_ARTICLE_
* * * * * * * * *

Acts of violence never make sense, no matter how this one turns out to be explained. Every one of these random attacks assaults our sensibilities and rattles whatever semblence of security we still have in our daily lives. We can’t live in fear, so soon after these things happen, we go back to busy life as usual. But with a little more dis-ease. What else can we do?
Among my first thoughts is that we compartmentalize violence. What I was going to blog on today first is the ongoing trial of abortionist Kermit Gosnell, and I’ll get to that, because it’s major news and the media finally realized that (because they were forced to…more on that to come). What has that to do with Monday’s bombs in Boston?
Answer a question with a question: How do we view humanity? Last week was the 50th anniversary of Pope John XXIII’s encyclical Pacem in Terris, Peace on Earth. It talks about order in the universe, order in human beings, rights, duties, responsibilities, truth, justice, charity and freedom. And God.
Pope Benedict often warned societies today that we are living ‘as if God did not exist.’ There are consequences to that, whether individuals believe in God or not. In the absence of a moral code, whose values are any better for people in communities and socieities than any others?

* * * * * * * * *

_COLLECTED DATA_
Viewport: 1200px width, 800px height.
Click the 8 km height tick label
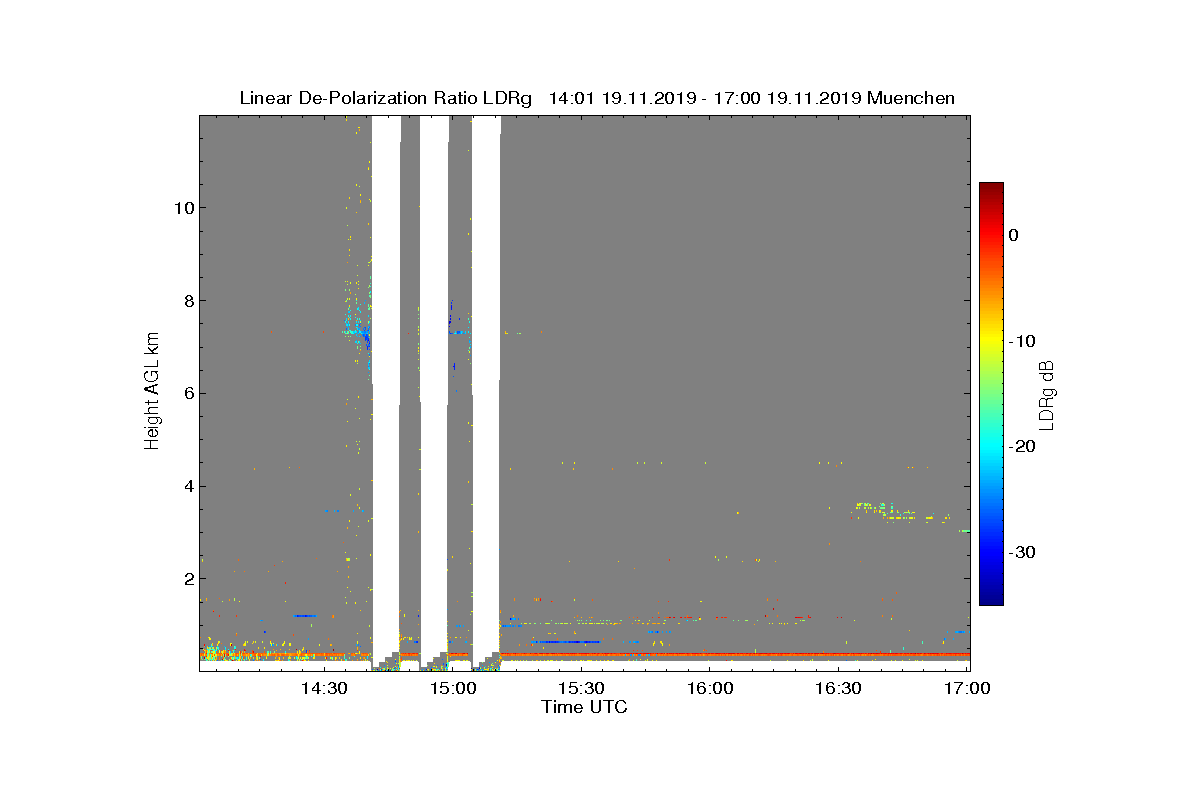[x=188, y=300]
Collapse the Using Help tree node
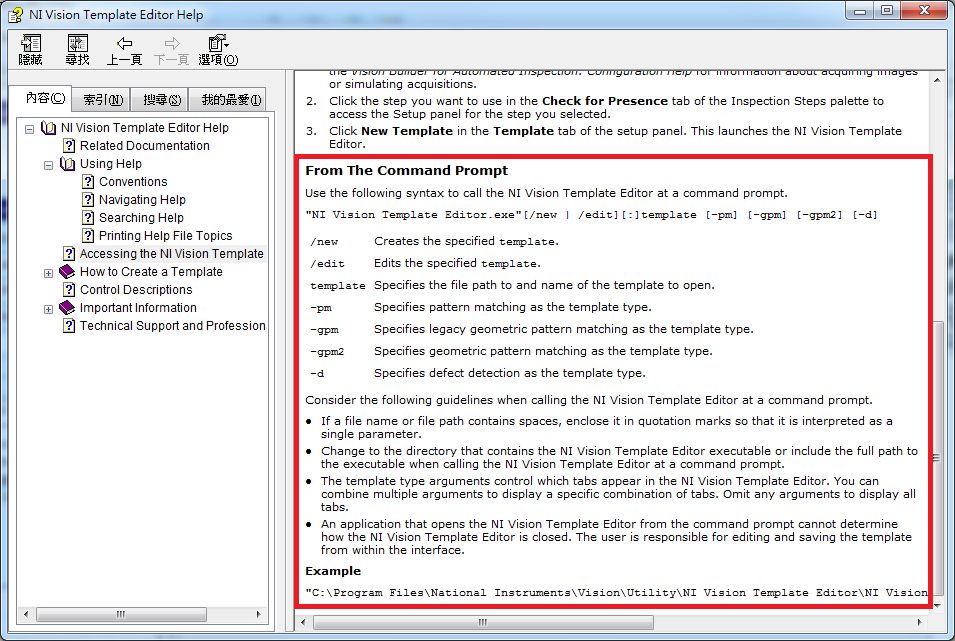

* * * * * * * * *

_TASKS TO COMPLETE_
a: Answer these from the blog post:
(i) Which trial did the writer first intend to blog about?
(ii) What anniversary fell last week?
(iii) What did Pope Benedict warn that societies today are living as if?
b: According to the blog post, why do people go back to busy life as usual soon after random attacks?

_ANSWERS FOR THIS EXERCISE_
a:
(i) The ongoing trial of abortionist Kermit Gosnell.
(ii) The 50th anniversary of Pope John XXIII's encyclical Pacem in Terris, Peace on Earth.
(iii) As if God did not exist.

b: The writer says we can't live in fear, so soon after such attacks we return to busy life as usual, only with a little more unease.